- Exercise details -
Your answer should contain each record from the listing, repeated exactly.
== Segment start ==
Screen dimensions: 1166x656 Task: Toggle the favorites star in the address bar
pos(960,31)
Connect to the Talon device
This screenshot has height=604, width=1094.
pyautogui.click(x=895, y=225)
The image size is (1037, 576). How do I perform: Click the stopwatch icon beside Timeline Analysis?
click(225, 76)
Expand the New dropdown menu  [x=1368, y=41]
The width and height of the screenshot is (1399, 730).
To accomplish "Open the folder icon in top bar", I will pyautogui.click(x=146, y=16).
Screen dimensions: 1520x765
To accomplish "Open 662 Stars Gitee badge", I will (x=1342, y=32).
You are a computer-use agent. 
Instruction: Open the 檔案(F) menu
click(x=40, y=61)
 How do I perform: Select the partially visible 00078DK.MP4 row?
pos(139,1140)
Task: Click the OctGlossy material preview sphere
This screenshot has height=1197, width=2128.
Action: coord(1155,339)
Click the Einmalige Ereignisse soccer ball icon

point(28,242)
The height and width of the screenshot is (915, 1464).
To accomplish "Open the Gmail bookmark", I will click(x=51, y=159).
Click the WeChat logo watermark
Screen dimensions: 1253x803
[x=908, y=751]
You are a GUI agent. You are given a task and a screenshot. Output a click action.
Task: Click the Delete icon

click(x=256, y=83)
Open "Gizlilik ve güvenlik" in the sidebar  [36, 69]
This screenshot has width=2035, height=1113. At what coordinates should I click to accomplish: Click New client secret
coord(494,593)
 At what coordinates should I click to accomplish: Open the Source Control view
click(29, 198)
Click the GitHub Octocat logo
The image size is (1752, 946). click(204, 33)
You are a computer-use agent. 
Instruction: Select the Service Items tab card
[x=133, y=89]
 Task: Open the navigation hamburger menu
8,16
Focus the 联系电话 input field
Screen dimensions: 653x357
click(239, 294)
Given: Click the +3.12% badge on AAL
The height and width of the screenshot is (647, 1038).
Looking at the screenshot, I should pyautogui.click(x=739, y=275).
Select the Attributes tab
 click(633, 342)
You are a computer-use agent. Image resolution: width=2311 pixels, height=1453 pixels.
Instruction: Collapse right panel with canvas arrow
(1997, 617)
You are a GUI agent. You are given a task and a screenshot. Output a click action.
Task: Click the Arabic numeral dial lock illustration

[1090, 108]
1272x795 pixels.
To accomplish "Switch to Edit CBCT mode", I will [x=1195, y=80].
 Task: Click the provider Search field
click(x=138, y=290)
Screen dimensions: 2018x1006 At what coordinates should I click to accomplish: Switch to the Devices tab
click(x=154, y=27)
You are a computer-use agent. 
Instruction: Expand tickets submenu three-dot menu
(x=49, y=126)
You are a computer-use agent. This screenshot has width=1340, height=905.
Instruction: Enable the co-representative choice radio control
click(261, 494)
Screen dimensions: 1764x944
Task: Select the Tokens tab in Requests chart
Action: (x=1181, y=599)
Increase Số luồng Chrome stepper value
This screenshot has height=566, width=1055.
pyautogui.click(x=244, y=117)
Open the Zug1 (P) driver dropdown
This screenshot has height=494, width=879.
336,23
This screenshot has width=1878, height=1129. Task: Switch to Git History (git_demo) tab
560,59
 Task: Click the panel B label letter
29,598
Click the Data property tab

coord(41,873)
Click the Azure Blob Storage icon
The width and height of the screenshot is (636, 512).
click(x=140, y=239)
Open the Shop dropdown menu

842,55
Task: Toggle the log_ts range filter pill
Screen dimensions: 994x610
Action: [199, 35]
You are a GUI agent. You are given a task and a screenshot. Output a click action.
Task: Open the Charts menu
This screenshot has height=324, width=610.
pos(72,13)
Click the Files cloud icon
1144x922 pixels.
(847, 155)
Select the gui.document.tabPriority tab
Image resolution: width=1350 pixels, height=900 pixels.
== Segment end ==
- Solved exercise -
Screen dimensions: 1166x656 Task: Toggle the favorites star in the address bar
pos(960,31)
Connect to the Talon device
This screenshot has height=604, width=1094.
pyautogui.click(x=895, y=225)
The image size is (1037, 576). How do I perform: Click the stopwatch icon beside Timeline Analysis?
click(225, 76)
Expand the New dropdown menu  [x=1368, y=41]
The width and height of the screenshot is (1399, 730).
To accomplish "Open the folder icon in top bar", I will pyautogui.click(x=146, y=16).
Screen dimensions: 1520x765
To accomplish "Open 662 Stars Gitee badge", I will (x=1342, y=32).
You are a computer-use agent. 
Instruction: Open the 檔案(F) menu
click(x=40, y=61)
 How do I perform: Select the partially visible 00078DK.MP4 row?
pos(139,1140)
Task: Click the OctGlossy material preview sphere
This screenshot has height=1197, width=2128.
Action: coord(1155,339)
Click the Einmalige Ereignisse soccer ball icon

point(28,242)
The height and width of the screenshot is (915, 1464).
To accomplish "Open the Gmail bookmark", I will click(x=51, y=159).
Click the WeChat logo watermark
Screen dimensions: 1253x803
[x=908, y=751]
You are a GUI agent. You are given a task and a screenshot. Output a click action.
Task: Click the Delete icon

click(x=256, y=83)
Open "Gizlilik ve güvenlik" in the sidebar  [36, 69]
This screenshot has width=2035, height=1113. At what coordinates should I click to accomplish: Click New client secret
coord(494,593)
 At what coordinates should I click to accomplish: Open the Source Control view
click(29, 198)
Click the GitHub Octocat logo
The image size is (1752, 946). click(204, 33)
You are a computer-use agent. 
Instruction: Select the Service Items tab card
[x=133, y=89]
 Task: Open the navigation hamburger menu
8,16
Focus the 联系电话 input field
Screen dimensions: 653x357
click(239, 294)
Given: Click the +3.12% badge on AAL
The height and width of the screenshot is (647, 1038).
Looking at the screenshot, I should pyautogui.click(x=739, y=275).
Select the Attributes tab
 click(633, 342)
You are a computer-use agent. Image resolution: width=2311 pixels, height=1453 pixels.
Instruction: Collapse right panel with canvas arrow
(1997, 617)
You are a GUI agent. You are given a task and a screenshot. Output a click action.
Task: Click the Arabic numeral dial lock illustration

[1090, 108]
1272x795 pixels.
To accomplish "Switch to Edit CBCT mode", I will [x=1195, y=80].
 Task: Click the provider Search field
click(x=138, y=290)
Screen dimensions: 2018x1006 At what coordinates should I click to accomplish: Switch to the Devices tab
click(x=154, y=27)
You are a computer-use agent. 
Instruction: Expand tickets submenu three-dot menu
(x=49, y=126)
You are a computer-use agent. This screenshot has width=1340, height=905.
Instruction: Enable the co-representative choice radio control
click(261, 494)
Screen dimensions: 1764x944
Task: Select the Tokens tab in Requests chart
Action: (x=1181, y=599)
Increase Số luồng Chrome stepper value
This screenshot has height=566, width=1055.
pyautogui.click(x=244, y=117)
Open the Zug1 (P) driver dropdown
This screenshot has height=494, width=879.
336,23
This screenshot has width=1878, height=1129. Task: Switch to Git History (git_demo) tab
560,59
 Task: Click the panel B label letter
29,598
Click the Data property tab

coord(41,873)
Click the Azure Blob Storage icon
The width and height of the screenshot is (636, 512).
click(x=140, y=239)
Open the Shop dropdown menu

842,55
Task: Toggle the log_ts range filter pill
Screen dimensions: 994x610
Action: [199, 35]
You are a GUI agent. You are given a task and a screenshot. Output a click action.
Task: Open the Charts menu
This screenshot has height=324, width=610.
pos(72,13)
Click the Files cloud icon
1144x922 pixels.
(847, 155)
Select the gui.document.tabPriority tab
Image resolution: width=1350 pixels, height=900 pixels.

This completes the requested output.